White House aides were eager to avoid a repeat with Rita and to try to restore the public's trust in the president. But they also were aware of the risk of criticism if Bush's large entourage got in the way of storm response.
So they settled on the Northern Command, set up after the 2001 terrorist attacks to direct the military's homeland security activities, for the president to spend the first hours after Rita
Bush arrived Friday evening for one briefing, then woke early Saturday for a series of other meetings that lasted more than four hours. He also thanked the military personnel working overtime on the disaster and discussed with command leadership some of the options for giving the armed forces a broader role in such situations in the future, White House press secretary Scott McClellan said.
Bush: 'We'll do our duty'
Saturday's travel also kept Bush far from Washington, where tens of thousands of Iraq war opponents marched past the White House. The protest was spurred in part by Cindy Sheehan, the California woman whose son was killed in Iraq last year and who drew thousands of demonstrators to her 26-day vigil outside Bush's Texas ranch in August.

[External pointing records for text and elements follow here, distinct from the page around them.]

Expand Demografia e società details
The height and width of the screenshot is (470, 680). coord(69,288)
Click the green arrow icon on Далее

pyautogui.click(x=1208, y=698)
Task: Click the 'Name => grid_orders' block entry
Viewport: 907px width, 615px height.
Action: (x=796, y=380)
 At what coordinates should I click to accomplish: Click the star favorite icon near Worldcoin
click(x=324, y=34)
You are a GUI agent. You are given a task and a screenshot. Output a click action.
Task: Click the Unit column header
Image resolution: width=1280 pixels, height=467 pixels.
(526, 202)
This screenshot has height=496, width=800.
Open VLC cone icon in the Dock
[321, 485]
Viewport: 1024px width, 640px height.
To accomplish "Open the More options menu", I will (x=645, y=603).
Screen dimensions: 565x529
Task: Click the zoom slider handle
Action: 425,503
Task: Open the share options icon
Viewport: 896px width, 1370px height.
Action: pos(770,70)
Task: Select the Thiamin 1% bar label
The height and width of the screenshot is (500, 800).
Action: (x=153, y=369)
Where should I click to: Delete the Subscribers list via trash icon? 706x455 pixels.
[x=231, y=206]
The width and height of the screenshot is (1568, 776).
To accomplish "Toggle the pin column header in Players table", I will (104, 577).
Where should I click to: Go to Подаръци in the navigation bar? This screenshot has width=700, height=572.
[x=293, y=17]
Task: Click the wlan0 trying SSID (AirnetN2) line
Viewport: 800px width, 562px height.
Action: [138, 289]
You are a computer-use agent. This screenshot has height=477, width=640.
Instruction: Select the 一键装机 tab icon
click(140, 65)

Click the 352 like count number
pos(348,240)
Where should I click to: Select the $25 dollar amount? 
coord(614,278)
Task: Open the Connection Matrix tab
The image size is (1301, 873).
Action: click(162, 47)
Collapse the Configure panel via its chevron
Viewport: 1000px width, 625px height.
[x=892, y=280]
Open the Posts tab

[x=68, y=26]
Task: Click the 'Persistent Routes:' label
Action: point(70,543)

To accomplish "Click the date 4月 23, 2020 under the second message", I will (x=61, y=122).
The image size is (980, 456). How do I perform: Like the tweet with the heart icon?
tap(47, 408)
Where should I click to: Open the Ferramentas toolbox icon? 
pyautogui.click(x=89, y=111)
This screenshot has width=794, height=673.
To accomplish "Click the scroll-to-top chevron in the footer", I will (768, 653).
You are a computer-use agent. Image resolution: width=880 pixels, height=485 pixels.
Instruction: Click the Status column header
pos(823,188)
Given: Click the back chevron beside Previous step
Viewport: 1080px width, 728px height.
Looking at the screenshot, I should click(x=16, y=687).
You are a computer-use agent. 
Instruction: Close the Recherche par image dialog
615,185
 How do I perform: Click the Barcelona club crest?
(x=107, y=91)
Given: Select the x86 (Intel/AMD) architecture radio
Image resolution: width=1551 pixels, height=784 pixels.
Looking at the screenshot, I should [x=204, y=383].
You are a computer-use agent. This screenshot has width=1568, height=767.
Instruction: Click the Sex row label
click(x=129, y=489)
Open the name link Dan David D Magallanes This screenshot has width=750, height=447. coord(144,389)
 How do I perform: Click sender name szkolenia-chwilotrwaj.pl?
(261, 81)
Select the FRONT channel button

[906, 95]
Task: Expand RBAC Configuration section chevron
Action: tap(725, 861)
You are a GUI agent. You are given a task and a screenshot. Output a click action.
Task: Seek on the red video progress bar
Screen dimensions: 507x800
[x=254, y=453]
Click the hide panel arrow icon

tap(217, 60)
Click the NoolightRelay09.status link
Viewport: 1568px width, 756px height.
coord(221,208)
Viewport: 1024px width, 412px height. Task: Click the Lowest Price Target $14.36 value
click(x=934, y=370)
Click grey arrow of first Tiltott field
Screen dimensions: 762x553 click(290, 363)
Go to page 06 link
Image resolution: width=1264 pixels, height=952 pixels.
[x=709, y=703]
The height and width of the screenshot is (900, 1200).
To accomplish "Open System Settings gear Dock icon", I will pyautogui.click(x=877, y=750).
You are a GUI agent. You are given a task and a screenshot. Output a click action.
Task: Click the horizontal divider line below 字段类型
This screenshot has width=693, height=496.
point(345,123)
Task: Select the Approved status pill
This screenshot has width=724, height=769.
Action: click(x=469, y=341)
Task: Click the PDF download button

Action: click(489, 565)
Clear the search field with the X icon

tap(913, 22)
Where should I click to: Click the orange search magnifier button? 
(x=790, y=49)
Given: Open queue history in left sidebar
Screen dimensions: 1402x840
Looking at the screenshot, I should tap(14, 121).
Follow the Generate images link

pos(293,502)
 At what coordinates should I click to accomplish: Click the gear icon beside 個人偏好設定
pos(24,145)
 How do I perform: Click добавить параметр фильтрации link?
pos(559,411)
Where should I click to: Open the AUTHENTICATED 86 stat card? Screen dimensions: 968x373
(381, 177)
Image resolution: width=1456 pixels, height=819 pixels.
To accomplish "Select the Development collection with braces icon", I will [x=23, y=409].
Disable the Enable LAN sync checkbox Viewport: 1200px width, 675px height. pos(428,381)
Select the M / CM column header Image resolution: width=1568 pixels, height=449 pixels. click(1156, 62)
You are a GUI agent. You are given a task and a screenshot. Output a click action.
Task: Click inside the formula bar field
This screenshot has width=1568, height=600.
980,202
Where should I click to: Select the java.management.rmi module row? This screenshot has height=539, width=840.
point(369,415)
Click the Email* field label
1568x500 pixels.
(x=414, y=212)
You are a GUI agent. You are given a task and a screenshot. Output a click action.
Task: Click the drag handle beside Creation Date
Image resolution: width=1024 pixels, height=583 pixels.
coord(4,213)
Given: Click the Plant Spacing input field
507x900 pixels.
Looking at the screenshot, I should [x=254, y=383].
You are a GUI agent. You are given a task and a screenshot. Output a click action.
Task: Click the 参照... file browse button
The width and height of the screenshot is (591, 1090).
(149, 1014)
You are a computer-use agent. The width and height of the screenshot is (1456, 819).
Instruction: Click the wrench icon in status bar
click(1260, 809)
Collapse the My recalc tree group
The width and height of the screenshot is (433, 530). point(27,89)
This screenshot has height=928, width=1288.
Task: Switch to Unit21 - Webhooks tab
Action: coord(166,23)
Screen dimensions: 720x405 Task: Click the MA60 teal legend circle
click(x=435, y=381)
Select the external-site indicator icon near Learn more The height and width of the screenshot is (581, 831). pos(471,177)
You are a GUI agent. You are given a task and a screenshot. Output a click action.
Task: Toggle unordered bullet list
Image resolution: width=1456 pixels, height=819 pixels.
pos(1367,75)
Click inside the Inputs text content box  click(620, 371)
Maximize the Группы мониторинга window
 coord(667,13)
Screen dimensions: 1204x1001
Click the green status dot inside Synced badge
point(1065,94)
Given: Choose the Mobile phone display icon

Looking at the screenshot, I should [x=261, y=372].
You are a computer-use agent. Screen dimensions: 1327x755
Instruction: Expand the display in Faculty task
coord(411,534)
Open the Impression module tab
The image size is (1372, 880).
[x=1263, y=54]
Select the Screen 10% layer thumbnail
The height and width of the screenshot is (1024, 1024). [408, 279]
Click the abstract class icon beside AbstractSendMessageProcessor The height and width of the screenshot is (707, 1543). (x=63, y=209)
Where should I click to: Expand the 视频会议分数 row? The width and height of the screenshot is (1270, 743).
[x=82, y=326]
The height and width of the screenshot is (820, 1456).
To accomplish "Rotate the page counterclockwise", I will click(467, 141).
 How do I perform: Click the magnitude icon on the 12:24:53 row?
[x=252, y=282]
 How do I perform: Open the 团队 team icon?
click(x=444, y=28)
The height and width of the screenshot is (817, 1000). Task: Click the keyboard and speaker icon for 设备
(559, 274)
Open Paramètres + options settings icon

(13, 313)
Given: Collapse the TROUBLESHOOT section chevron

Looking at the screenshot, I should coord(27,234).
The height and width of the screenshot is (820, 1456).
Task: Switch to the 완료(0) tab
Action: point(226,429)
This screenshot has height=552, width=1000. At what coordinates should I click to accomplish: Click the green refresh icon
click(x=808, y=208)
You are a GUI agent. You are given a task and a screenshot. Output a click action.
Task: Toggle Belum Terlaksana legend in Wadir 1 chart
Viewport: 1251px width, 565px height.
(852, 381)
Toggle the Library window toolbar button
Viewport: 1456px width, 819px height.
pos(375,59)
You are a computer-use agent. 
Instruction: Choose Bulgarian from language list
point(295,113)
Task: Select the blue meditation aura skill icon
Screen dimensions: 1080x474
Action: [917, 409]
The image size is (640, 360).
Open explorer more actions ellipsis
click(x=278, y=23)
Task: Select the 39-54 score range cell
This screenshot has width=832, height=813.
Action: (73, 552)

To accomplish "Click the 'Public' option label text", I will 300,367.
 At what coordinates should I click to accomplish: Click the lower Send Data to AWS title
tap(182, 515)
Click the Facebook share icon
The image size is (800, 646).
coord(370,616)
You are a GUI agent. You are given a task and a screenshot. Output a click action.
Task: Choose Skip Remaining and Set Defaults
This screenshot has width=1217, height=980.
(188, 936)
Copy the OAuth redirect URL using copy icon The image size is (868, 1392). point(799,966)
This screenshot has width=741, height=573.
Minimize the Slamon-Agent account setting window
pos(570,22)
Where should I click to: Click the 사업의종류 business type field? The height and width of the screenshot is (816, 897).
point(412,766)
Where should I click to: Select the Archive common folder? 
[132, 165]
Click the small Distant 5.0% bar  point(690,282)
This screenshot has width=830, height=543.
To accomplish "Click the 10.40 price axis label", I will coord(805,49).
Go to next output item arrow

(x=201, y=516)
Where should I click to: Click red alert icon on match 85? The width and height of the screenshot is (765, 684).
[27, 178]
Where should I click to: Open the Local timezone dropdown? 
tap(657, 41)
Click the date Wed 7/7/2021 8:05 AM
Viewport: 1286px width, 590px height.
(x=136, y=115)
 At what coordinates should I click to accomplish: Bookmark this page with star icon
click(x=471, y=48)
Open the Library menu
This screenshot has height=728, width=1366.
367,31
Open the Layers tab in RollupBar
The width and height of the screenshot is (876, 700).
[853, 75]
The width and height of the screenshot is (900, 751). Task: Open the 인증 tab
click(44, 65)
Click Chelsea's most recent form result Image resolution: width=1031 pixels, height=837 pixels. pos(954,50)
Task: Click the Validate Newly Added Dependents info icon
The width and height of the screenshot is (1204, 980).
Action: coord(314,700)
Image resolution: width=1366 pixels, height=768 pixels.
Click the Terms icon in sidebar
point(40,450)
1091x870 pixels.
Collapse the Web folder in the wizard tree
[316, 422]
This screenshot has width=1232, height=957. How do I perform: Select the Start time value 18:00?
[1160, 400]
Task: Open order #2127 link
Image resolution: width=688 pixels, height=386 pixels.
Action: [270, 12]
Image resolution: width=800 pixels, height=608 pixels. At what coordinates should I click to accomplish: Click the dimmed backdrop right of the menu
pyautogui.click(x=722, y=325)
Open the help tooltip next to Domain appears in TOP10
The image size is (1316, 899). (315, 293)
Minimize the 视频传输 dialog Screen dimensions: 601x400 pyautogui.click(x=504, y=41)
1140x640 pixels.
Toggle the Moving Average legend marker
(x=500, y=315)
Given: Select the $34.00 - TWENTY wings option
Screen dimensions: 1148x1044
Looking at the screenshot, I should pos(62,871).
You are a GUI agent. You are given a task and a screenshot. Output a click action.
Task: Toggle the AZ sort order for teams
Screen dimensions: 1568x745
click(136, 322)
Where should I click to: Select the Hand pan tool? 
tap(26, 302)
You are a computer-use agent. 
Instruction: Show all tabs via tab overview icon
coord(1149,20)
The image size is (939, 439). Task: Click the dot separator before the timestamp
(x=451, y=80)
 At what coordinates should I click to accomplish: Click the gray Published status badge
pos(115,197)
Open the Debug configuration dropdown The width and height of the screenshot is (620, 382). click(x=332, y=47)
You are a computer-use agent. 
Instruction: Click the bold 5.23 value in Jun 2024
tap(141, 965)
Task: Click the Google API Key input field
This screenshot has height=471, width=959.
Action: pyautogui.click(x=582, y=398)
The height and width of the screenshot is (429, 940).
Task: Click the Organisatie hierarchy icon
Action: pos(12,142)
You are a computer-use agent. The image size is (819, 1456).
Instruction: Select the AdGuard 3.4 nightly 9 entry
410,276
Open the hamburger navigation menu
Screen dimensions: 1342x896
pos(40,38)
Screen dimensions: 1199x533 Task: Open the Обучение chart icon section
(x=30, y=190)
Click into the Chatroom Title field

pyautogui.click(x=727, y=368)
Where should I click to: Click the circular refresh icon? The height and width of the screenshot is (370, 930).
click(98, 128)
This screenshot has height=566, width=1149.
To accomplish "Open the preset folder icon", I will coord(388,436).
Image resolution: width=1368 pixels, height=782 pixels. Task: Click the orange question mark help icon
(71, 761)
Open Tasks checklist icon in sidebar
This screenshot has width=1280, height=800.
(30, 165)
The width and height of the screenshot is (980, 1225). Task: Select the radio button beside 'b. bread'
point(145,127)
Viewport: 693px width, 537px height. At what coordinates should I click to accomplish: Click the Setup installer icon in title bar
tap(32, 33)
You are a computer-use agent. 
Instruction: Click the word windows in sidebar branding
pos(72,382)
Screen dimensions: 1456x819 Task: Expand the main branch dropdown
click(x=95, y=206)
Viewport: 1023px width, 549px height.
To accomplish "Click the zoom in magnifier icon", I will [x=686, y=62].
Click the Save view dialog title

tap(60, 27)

Bush's presence in a briefing room hundreds of miles from the White House and the storm recalled the scene Tuesday aboard the USS Iwo Jima on Tuesday as he received an update on the progress of Rita. He had flown from Washington to the ship, docked in New Orleans, to be briefed on the hurricane's approach via videoconference by two officials back in Washington.
The president also devoted his weekly radio address on Saturday to hurricane response, as he has now for weeks. He pledged not to forget the massive job of recovering from Katrina, even as the focus turns to Rita as well.
"We'll do our duty," he said, while urging local and state governments, the private sector and ordinary people to do so, too.
In Austin, Bush pleaded with the millions of people who evacuated ahead of Rita to avoid streaming back to cities like Houston so that essential personnel such as troops and nurses could get through. "It's important that you delay your trip," he said.